Broderick, con el whisky doble que estaba tomando en una mano, hizo un ademán de desprecio con la otra:

– Essso no tiene nada que veddd… -articuló con ciertas dificultades.

– ¿Por qué? -preguntó Minh Van Canh, que no era demasiado aficionado a participar en tales discusiones.

– Porque estáis más pasados que Matusalén. Las grandes cadenas de informativos se están muriendo. No habéis sabido ser más que un servicio de titulares, y ahora las emisoras locales os están breando. Utilizan la alta tecnología para la difusión de noticias de fuera, arrancando las entrañas de vuestro cadáver como si fueran buitres.

– Bueno -dijo Partridge, tan fresco-, hay quien lleva años repitiendo lo mismo. Pero no tienes más que mirarnos. Seguimos en la brecha con fuerza, porque la gente sigue buscando la calidad de nuestros noticiarios.

– Tienes toda la razón, caramba -dijo Rita-. Y te equivocas en otra cosa, Brod: las emisoras pequeñas están de capa caída. Algunos de nuestros colegas que dejaron las grandes cadenas, poniendo todas sus esperanzas en las emisoras locales, han regresado desalentados.

– ¿Por qué? -preguntó Broderick.

– Porque la dirección de las emisoras locales considera los informativos como una argucia, una promoción para aumentar sus ingresos. Utilizan esa nueva tecnología que acabas de mencionar para complacer a los espectadores de gusto más vulgar. Y cuando mandan a algún periodista de su departamento de informativos a cubrir una noticia, suele ser un novato que no entiende nada y no puede competir con un reportero experto y curtido, respaldado por una gran organización.

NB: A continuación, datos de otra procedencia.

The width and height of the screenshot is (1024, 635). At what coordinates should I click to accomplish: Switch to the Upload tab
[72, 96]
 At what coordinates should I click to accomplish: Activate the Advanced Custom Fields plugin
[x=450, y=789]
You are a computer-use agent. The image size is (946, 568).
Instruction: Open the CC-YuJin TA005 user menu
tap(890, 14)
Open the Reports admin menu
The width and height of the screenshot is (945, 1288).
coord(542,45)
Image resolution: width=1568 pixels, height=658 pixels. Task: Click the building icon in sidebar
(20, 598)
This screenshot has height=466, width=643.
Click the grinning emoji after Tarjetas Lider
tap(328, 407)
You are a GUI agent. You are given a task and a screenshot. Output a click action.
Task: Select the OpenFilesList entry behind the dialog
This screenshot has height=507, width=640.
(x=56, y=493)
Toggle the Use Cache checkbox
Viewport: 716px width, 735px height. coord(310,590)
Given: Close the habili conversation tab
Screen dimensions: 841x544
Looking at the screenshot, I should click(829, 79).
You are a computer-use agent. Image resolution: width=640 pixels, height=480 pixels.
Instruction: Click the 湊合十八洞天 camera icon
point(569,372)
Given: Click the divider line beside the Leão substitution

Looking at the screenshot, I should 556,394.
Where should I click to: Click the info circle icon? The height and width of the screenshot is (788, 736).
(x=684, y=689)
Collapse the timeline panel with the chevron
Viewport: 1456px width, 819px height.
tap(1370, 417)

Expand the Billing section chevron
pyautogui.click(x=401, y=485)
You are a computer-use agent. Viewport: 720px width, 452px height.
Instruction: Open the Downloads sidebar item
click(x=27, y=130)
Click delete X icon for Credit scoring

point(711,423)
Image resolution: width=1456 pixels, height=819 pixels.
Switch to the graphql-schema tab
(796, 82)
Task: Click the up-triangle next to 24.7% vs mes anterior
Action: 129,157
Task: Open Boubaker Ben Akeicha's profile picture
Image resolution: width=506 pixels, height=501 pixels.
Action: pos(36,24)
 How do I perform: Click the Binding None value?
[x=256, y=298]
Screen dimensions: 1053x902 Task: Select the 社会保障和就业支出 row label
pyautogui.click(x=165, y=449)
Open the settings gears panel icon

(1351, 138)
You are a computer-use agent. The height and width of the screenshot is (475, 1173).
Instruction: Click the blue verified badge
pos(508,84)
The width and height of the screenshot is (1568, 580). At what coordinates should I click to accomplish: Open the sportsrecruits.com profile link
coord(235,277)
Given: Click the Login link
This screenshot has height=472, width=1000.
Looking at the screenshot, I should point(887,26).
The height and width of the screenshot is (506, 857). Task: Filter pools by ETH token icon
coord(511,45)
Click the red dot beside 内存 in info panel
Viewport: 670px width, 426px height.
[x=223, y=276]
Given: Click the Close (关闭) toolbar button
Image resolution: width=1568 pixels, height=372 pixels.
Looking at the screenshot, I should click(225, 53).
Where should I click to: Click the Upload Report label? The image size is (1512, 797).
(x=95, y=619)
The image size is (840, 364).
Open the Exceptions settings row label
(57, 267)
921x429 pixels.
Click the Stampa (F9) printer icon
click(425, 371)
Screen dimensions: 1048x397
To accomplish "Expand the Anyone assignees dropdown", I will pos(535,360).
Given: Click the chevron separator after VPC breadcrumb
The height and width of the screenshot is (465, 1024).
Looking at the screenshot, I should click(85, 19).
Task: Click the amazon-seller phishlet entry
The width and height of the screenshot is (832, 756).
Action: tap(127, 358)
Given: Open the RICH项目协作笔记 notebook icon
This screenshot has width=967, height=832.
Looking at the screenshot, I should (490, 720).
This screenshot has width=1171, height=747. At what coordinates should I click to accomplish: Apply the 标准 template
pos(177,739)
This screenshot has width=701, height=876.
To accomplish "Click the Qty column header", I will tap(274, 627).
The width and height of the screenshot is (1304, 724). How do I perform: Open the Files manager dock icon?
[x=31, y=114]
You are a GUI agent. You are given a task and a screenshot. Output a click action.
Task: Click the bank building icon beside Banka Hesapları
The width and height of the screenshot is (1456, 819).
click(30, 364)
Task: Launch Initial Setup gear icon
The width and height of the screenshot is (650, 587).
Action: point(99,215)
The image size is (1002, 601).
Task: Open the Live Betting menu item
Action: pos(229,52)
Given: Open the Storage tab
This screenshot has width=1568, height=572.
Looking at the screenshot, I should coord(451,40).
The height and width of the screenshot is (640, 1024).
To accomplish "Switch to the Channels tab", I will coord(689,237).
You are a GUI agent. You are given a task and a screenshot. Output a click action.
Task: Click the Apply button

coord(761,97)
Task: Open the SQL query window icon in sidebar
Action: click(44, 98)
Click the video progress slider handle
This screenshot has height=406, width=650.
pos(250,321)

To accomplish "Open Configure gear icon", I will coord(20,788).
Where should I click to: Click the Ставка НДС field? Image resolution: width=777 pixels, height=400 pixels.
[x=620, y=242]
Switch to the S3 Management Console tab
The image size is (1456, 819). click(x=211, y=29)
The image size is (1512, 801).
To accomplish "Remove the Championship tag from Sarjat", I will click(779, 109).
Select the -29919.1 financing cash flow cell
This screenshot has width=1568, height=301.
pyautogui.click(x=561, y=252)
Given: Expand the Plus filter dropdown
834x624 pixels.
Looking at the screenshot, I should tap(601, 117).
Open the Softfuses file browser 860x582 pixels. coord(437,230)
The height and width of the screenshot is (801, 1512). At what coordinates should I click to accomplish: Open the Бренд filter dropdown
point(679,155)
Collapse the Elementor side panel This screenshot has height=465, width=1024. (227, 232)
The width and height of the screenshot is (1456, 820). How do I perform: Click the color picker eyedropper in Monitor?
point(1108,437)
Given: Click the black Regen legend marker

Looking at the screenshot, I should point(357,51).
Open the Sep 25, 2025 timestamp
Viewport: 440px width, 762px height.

Harry Partridge bostezó. Se sabía esa conversación de memoria; era un juego para matar el tiempo libre pero que no requería esfuerzo intelectual, y no era la primera vez que se entretenían de esa forma.

Luego advirtió indicios de actividad a su alrededor.

Los dos agentes de seguridad que habían recorrido el bar por pura rutina y seguían por allí, se pusieron a escuchar atentamente por los walkie-talkies, que transmitían un aviso. Partridge captó las palabras:

«… Situación de Alerta Dos… colisión en vuelo… acercándose a la pista uno-siete, izquierda… preséntese todo el personal de seguridad…»

Bruscamente, los agentes abandonaron el bar a toda prisa. El resto del grupo también se dio cuenta.